Frank Haun wurde der erste familienfremde Manager an der Firmenspitze. Da wirkte es wie "friendly fire", wie Geschosse aus den eigenen Reihen, als Mitgesellschafter Braunbehrens nun das Panzergeschäft aufspießte. Seitdem fragen sich viele in der Rüstungsbranche, wie Macht und Einfluss beim Panzerbauer verteilt sind. Wie die Gefechtslage verläuft zwischen aktiven Gesellschaftern sowie den stillen Kapitalgebern und Kommanditisten, die kein Stimmrecht haben. Kurz: Ob es Streit gibt unter den Eigentümern über den künftigen Kurs. In der Branche erzählt man sich, die meisten Familienmitglieder hätten bisher kaum Interesse an der Firma gezeigt. "Sie haben sich aus allen operativen Angelegenheiten rausgehalten und still ihre jährliche Ausschüttung kassiert", erzählt ein Insider.
Die Frage ist, ob die Familie wieder Eintracht herstellt
Bei Krauss-Maffei Wegemann ist der Eigentümerkreis besonders bunt: Schauspieler, Ärzte, Lehrer, Landwirte sind darunter. Dass Burkhart von Braunbehrens, 71, in die Offensive geht, hat viele überrascht. Manche sehen einen Zusammenhang mit einer Aktion der Künstlerinitiative Zentrum für Politische Schönheit. Sie will den Deal mit den Saudis verhindern - und setzte eine Prämie von 25 000 Euro für Hinweise aus, die die Eigentümer von Krauss-Maffei Wegmann ins Gefängnis bringen. "Von Braunbehrens hat Angst bekommen, als er sein Konterfei auf der Homepage der Panzergegner gesehen hat", so ein Beobachter.
Die Frage ist, ob die Familie wieder Eintracht herstellt. Oder ob sie anfällig wird für einen Verkauf oder Teilverkauf. Auf eine große Fusion, auf eine Deutsche Panzer AG, hat es der Chef des großen deutschen Rivalen Rheinmetall schon lange abgesehen. Vom "nationalen Champion" träumt Vorstandschef Klaus Eberhardt, 64, doch bald geht er in Rente. Er hätte den Kampf mit den Branchenriesen in USA und England gerne zusammen mit Krauss-Maffei Wegmann aufgenommen. Der Rivale ist zwar mit zuletzt 936 Millionen Euro Umsatz deutlich kleiner als Rheinmetall, aber er ist bei Panzern und gepanzerten Fahrzeugen weltweit die Nummer drei. Doch Manfred Bode, der Patron, lehnte kategorisch ab.

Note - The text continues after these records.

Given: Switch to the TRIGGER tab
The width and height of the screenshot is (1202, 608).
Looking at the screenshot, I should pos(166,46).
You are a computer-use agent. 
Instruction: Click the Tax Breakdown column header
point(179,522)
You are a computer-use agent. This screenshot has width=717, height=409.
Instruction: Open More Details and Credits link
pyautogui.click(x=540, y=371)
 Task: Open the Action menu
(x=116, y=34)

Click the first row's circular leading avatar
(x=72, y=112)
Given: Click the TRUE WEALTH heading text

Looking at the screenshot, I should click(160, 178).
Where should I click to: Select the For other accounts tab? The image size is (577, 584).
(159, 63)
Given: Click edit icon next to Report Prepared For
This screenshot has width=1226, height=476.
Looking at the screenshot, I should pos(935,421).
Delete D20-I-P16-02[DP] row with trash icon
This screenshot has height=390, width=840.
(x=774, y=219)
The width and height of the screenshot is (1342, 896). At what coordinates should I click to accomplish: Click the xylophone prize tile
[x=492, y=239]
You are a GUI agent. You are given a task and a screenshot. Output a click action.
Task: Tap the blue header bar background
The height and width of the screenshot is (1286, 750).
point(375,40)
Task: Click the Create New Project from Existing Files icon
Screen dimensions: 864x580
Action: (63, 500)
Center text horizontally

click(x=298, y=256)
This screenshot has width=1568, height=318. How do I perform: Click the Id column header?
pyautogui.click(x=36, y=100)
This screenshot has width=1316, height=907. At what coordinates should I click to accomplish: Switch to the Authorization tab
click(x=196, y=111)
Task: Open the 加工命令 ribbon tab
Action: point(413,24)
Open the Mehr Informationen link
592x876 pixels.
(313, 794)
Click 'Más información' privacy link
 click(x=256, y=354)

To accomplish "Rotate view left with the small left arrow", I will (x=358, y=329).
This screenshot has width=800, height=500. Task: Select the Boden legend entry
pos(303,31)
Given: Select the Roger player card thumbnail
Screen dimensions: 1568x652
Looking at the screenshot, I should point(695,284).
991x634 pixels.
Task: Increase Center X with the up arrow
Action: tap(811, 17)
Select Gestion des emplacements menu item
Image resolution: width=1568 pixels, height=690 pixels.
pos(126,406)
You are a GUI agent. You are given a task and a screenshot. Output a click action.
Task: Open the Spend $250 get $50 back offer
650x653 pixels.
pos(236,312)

Er persönlich hätte nichts dagegen, wenn seine Familie die Anteile an Krauss-Maffei Wegmann verlaufen würde, bekannte Rebell Braunbehrens. Seinen Platz im Gesellschafterausschuss, den Manfred Bode leitet, ist Braunbehrens wohl los. Der Clan duldet keinen Störenfried. Da ist er stur wie ein Panzer.